Misclassification and Anti-Competitiveness
Over the last five years or so, the issue of “misclassification” of 1099 gig workers has become very contentious. With the Lyft and Uber initial public offerings during the last few years, this issue is raging again. Two days before Uber’s IPO, thousands of their “independent contractor” drivers went on strike in a half-dozen major markets, protesting the company’s unilateral cuts to per-mile compensation and pressure on drivers to operate ever-increasing hours while sacrificing safety.
When I was an owner of a company that did programs for the State Department and Department of Defense, I saw another cost of deliberate misclassification of workers. A lot of large Government contractors do this as a matter of course and many smaller companies have followed suit.
My company went by IRS’s rules and classified people we hired honestly, almost always as employees. This made us suckers, because companies that ran the “independent contractor” scam enjoyed anywhere from a 15% to 30% reduction in labor costs. The more benefits we offered our employees, the bigger our price disadvantage became. If a competitor wasn’t paying their half of payroll taxes, that was an immediate 7.65% cost edge. No unemployment insurance or workman’s comp premiums? That’s about another 3-4%. No need to pay matching on a 401k (which my company offered), another 5% advantage. No employer’s share of health insurance? That’s another 8% or 9%. When you’re bidding services contracts that are basically all labor costs? Well, you see where this is going.

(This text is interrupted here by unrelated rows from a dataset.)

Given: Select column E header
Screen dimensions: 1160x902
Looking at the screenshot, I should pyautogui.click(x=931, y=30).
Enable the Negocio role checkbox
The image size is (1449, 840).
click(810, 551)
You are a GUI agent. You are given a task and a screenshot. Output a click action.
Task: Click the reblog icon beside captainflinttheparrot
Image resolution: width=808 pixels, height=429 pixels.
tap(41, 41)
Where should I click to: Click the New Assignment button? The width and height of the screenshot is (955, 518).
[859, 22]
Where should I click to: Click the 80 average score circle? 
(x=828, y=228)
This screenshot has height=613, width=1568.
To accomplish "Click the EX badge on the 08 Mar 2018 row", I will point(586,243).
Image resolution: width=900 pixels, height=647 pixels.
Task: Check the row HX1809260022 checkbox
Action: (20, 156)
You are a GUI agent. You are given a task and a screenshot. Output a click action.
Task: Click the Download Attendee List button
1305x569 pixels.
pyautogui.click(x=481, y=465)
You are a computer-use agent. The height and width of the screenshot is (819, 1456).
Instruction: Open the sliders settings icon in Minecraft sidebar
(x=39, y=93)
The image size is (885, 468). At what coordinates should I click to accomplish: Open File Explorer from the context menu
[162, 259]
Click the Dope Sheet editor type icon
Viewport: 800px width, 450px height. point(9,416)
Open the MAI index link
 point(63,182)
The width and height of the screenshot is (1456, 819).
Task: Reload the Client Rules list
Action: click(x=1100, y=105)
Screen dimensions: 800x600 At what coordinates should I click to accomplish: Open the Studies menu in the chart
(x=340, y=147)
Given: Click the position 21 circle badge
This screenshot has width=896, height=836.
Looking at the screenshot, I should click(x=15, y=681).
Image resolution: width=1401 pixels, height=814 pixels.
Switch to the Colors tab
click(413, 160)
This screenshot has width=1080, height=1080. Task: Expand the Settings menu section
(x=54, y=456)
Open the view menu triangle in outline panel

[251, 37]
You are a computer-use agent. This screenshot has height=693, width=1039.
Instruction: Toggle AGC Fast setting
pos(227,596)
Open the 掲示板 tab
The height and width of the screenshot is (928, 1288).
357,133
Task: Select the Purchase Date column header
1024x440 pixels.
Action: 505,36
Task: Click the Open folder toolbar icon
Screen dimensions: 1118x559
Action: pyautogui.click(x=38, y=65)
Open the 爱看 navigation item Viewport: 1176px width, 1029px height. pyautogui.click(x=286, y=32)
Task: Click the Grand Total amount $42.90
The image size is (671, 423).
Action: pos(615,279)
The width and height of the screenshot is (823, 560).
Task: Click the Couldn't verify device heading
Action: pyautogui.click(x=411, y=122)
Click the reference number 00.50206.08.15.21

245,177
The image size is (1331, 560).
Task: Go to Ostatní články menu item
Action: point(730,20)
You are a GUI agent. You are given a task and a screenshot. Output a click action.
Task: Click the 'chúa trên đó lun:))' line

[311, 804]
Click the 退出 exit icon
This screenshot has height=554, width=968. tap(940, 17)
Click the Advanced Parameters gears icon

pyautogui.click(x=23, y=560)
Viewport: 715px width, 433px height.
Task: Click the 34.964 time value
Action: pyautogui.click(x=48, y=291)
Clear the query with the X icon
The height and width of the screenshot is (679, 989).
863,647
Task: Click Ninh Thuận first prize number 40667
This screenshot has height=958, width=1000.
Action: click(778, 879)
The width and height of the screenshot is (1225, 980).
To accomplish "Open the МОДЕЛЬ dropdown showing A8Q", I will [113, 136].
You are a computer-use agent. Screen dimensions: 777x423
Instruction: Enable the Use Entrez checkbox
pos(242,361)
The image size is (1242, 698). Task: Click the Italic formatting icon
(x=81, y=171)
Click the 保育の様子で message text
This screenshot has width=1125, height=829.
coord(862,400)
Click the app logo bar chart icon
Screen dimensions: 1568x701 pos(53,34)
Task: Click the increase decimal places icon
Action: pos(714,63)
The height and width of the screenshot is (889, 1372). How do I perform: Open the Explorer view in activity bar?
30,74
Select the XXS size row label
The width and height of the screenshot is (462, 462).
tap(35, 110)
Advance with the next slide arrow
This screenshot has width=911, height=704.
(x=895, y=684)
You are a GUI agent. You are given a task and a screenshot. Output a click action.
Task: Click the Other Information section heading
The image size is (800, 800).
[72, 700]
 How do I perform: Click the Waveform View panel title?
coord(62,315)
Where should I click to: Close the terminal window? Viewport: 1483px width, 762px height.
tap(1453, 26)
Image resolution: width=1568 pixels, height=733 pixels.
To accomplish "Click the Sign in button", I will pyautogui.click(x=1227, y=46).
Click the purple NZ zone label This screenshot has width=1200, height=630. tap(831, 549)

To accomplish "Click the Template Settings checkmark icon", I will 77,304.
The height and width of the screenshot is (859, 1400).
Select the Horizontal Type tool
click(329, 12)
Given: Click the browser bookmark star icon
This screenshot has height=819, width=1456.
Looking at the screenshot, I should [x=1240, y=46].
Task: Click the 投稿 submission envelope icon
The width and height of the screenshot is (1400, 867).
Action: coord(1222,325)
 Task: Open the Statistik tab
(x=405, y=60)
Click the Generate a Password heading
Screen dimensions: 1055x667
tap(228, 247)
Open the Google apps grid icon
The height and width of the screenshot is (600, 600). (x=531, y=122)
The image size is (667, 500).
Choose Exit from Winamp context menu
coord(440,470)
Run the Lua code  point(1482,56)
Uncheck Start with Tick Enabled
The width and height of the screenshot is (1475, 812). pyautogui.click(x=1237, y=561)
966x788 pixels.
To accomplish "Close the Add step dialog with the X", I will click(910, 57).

No One Is Minding the Store
The sorriest part of this was that the federal agencies for whom we were bidding work seldom did anything to prevent this. After all, the bottom line was cheaper contract costs to them. On the other hand, the US Treasury is getting screwed by their sister agencies.
Although many factors have contributed to increasing income inequality in America, the cynical abuse of “independent contractor” classification of 1099 gig workers who, by any objective measure, are employees is an important one. Maybe the record low unemployment rate pre-pandemic slowed the rush to make more employees “1099 workers.” If so, it only lasted until the pandemic-induced economic downturn. This ought to concern all of us.